Any parent of a constipated child knows that the situation can get increasingly more tense as the days roll by without a good poo. As I recently have had my first experience with this, I came to realize that the situation I was in was much like the negotiating scenes in movies where hostages have been taken and need to be rescued. Emotions run high, and we all know the longer the coup goes on, the safety of those held grows more and more perilous. Here are 5 ways the two situations mimic one another.
- Every hostage situation has a hostage taker. In this case, your little darling plays this role. For a variety of reasons, your little one is hoarding her poo inside her tiny little abdomen, and the thought of relinquishing it is implausible. It is typical for a toddler to refuse to pass her waste for fear of it hurting; perhaps one bad experience did her in, or something just isn’t feeling right. Whatever the reason, she is firm in her decision, and so is the poo that is now storing inside her lower intestine. The longer the poo remains, the less water it contains, the harder it becomes, the more difficult it will be to pass it, the less your little hostage taker wants to release any hostages.
- You better get good at your negotiating skills. In a hostage takeover there are typically a primary and secondary negotiator who makes contact with the perpetrator. You, as the parent are the primary, and whomever you consult, your doctor, your friend who just happens to be a nurse, the internet, becomes your secondary negotiator.
- Assess the situation. Your goal as primary negotiator is to assess the situation. Find out as much as you can about the perpetrator. What has she been eating? Has she been ill? Are there other stressors that could cause a slowed digestive tract? In my case, my daughter was sick, and was choking on food other than noodles. She got backed up, and I tried the preliminary negotiations of extra vegetables, increased fluids, extra exercise,and massaging her back. As the situation became a bit more tense, I started using Constipation Ease, warm baths and then finally a half dose of Miralax two times a day.

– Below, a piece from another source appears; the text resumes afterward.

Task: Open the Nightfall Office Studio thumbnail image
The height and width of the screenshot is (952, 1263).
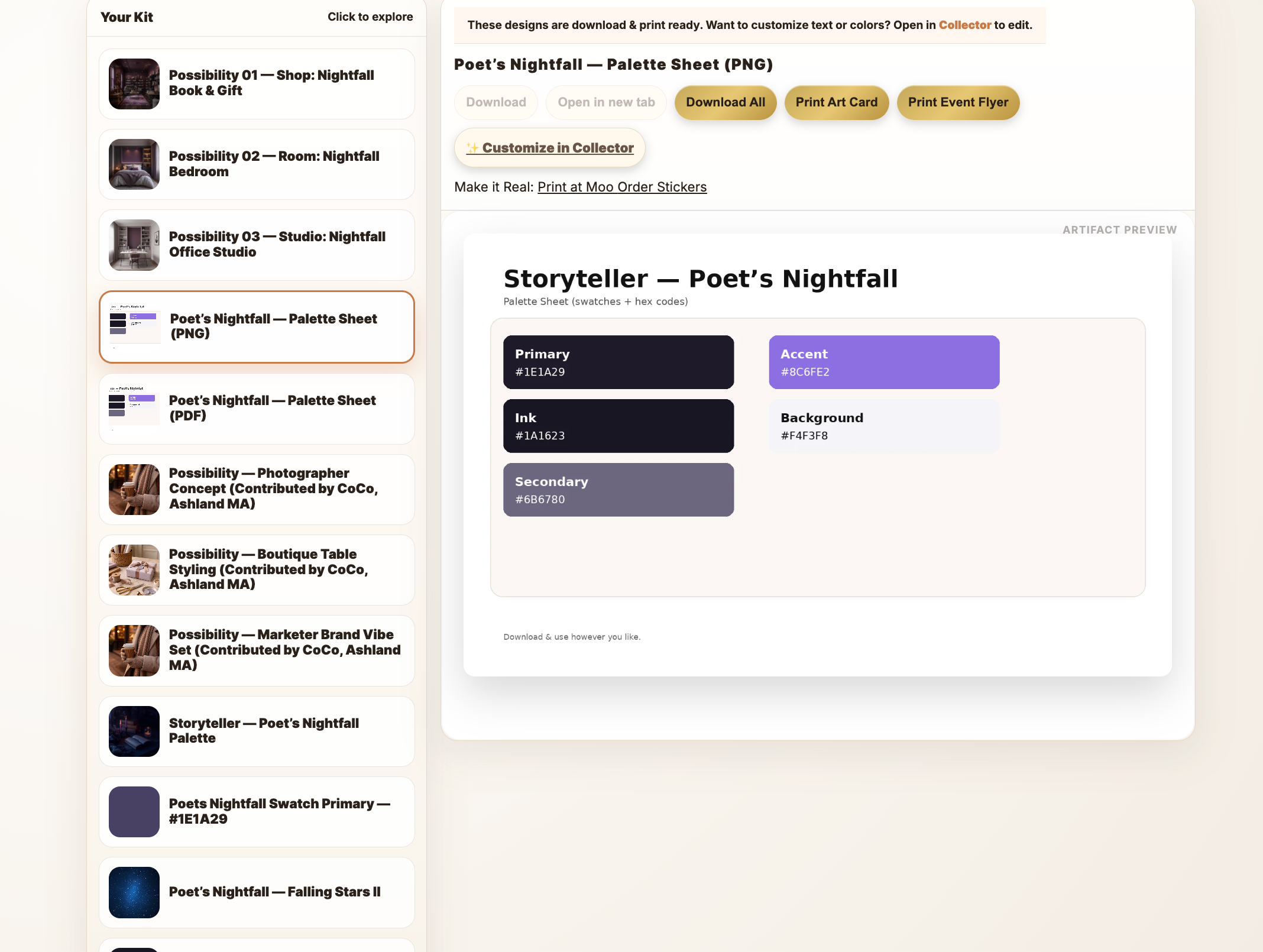Action: 134,245
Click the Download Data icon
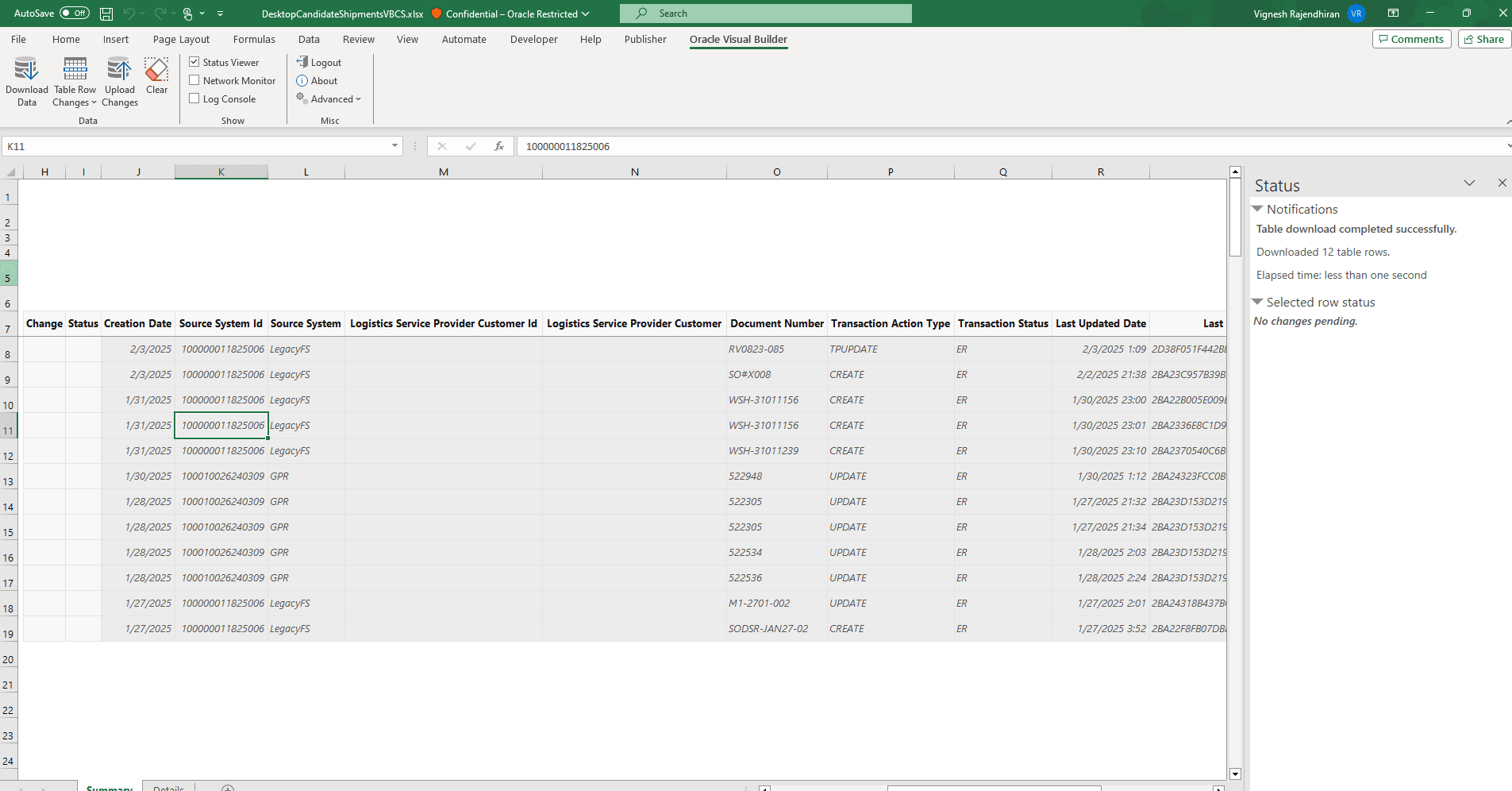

- Generally, hostage situations call for as much stalling and time as possible. This allows for emotions that run high to defuse, yet this is a little different in a toddler poo coup. My hostage taker was holding strong and attempts at communication were getting stressed. Despite my attempts to provide for the hostages what they needed most for an easy release, she would not budge,refusing to even attempt to push. Even when her older sister was trying her hardest to demonstrate how to push, and the lovely effects of tooting which pushing produces, still, she refused.
- The final stage of a hostage situation is diffusion. By giving and taking the two sides can reach an agreement. I was ready to pull out the big guns, a Pedia Lax Liquid Suppositories. I had consulted with several secondary negotiators, read many reviews online and it sounded like it would bring about an end to the standoff in minutes. While I feared for what the experience would be like for my toddler, the fear of what an ongoing stand off would entail was far worse. I had located the suppositories at a local drug store and was about to leave to purchase, when a surprise negotiator begged for just a little bit more time. Another voice stating to just give her a little longer to pass on her own, and lo and behold within an hour’s time of this last negotiation, the hostages were set free.
Both sides were getting what they wanted. I had a child whose belly was not hard and full of crap, and my little hostage taker got a lollipop. Yes, I know sugar isn’t good for the situation, but in the negotiating room, everyone has to give and take a little. Recovery from such a takeover as this that lasted 6 days is nothing to bounce back from, and we are still working on a total recovery, but having been through this once before, I now know the ropes a little better, and we will find our way to better gut health in the future.